◆ **WHAT YOU ARE ASKED TO DO**: Only the images are to be dropped; the records themselves must be repeated exactly.

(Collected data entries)
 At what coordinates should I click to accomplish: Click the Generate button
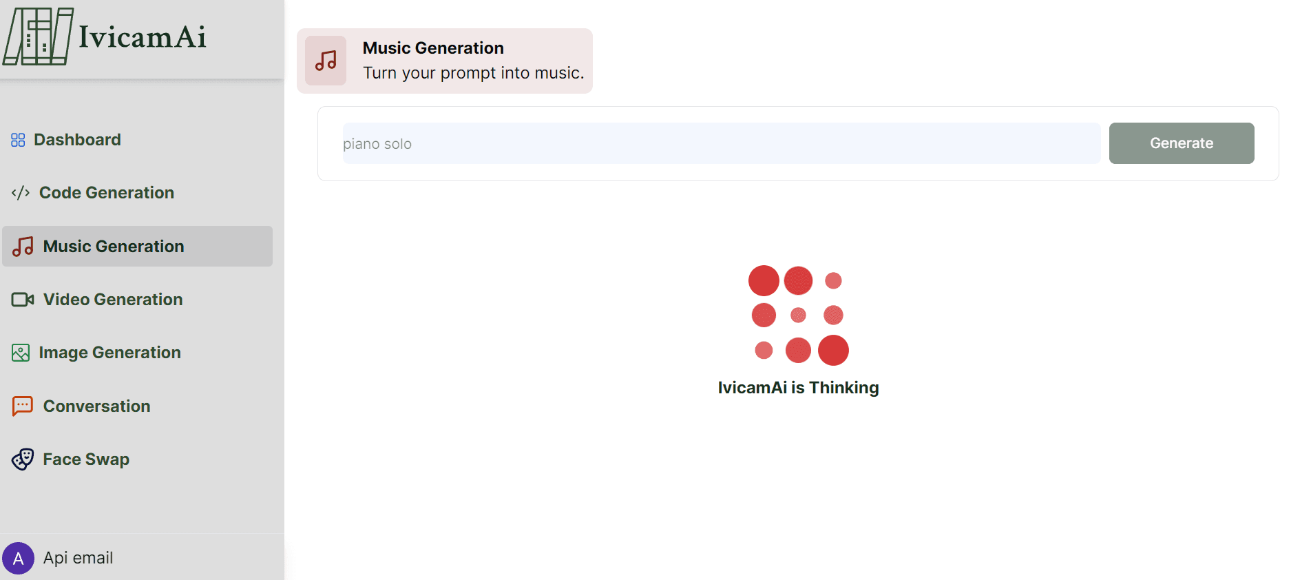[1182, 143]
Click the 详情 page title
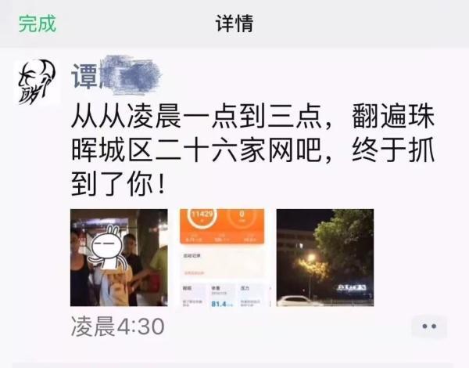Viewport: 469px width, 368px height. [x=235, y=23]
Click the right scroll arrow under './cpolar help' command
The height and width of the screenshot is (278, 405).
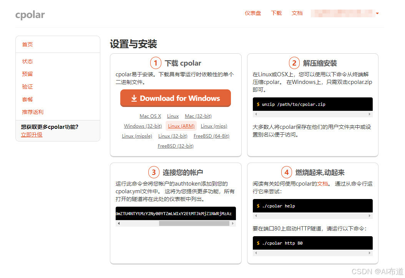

◆ **EXERCISE SOLUTION**:
 At what coordinates should I click to accomplish: Click the Generate button
[1182, 143]
Click the 详情 page title
Viewport: 469px width, 368px height. [x=235, y=23]
Click the right scroll arrow under './cpolar help' command
The height and width of the screenshot is (278, 405).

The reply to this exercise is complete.